Thesis = somewhere in your introduction (generally toward the end) you must provide a succinct, clear evaluation of the article. This evaluation is the thesis for your article review. Your thesis should encompass three main components:
a) What the main argument of the article is.
b) Your evaluation of the article such as its strengths and contributions or weaknesses and shortcomings.
c) Why and/or in what ways you think the work demonstrates these strengths and weaknesses.
2) Summary of Key Arguments:
After your introduction, you should generally provide a brief summary or overview of the article. Take great care not to simply repeat or mirror everything in the article. Step back and identify what its essential arguments are and briefly summarize them.
You may want to comment on:
What is the article’s thesis? How is it similar to or different from other historians’ work on a similar topic? How is it organized? What are the major arguments?
What types of evidence are presented? (See above for other ‘critical’ questions).
3) Evaluation/Analysis
This section should constitute the bulk of your review. In it, you need to explain and develop the evaluation made in your thesis. Make sure to use examples but use no direct quotations from the article to illustrate and prove your assessment of the work. For example, if your thesis argues that the article provides a careful and detailed examination of a topic, you should point toward places in the article where it does so. Similarly, if you argue that the work fails to recognize a particular perspective, give examples of places in the article that you think would have benefited from attention to that perspective.

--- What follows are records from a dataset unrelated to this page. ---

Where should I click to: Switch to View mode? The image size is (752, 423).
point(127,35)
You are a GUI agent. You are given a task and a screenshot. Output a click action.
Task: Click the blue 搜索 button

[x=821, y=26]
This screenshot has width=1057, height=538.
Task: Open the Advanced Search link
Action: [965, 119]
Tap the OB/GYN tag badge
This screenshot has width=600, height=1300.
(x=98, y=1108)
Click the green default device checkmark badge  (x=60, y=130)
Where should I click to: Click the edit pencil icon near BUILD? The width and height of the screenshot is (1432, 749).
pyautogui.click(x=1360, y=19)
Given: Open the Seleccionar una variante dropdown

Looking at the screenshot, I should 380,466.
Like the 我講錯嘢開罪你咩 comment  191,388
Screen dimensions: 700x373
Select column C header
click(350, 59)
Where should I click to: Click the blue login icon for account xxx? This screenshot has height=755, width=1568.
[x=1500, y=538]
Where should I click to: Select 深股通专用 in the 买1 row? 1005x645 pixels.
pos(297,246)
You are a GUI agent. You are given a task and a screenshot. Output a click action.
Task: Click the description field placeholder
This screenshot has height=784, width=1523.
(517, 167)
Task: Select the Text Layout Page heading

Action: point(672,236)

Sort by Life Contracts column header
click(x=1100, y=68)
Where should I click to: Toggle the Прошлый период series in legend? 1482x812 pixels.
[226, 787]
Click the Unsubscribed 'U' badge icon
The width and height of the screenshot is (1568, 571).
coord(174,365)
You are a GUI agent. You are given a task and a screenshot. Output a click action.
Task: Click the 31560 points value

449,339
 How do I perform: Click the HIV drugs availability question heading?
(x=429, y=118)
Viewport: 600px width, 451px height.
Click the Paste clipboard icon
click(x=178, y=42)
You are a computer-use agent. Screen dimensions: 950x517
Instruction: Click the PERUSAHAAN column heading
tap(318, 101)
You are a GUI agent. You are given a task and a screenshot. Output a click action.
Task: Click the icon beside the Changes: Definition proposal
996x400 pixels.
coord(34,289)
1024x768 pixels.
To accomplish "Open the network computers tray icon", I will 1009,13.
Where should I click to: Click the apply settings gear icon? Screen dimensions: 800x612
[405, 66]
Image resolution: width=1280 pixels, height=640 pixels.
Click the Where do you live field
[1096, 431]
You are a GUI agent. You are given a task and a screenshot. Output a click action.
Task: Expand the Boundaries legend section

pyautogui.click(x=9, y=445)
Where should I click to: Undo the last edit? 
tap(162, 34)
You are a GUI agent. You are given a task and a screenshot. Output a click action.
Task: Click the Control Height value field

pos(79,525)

Common Problems in Article Reviews
Article reviews take time, preparation, and practice. Below we list some of the common problems that confound students as they write their first article reviews. Pay attention to these problems and avoid them! If you avoid these problems, your mark will be better than if you don’t:
Summarizing rather than analyzing an article: Some students are so concerned about summarizing everything that the article says that they fail to provide analysis and evaluation. Try to step back and see the big picture of the article. Only discuss its main arguments and supporting evidence.
Writing a research paper rather than a article review: Some students forget that their goal is to review how the author of a particular article has interpreted an event and instead begin to write a research report on the event itself. Stay focused on the article. If, for example, you are reviewing Craig Heron’s article on Alcohol and Temperance, keep in mind that your topic is his not Alcohol and Temperance itself, it is Craig Heron’s article!
Writing a paper that does not reflect a thorough reading of the article. Some students begin to write before they have spent time reading and evaluating an article with care. The result is often a paper that lacks detailed examples or only provides examples and ideas from one section of the article. Put time and thought into reading and reflecting on your article; it really is key to writing a successful review.
Not having a clear method of organization. Like any paper, a review needs a clear, logical structure that the reader can follow. Your reader should be able to predict what topic you will discuss next from your thesis and topic sentences.
Relying on personal opinions rather than reasoned judgments. Some students write reviews based on their personal feelings toward an article deeming it “boring” or “exciting,” “bad” or “good.” Avoid this! Although it is important to have opinions about the article, it is more essential to base your opinions on a reasoned and careful assessment of the work.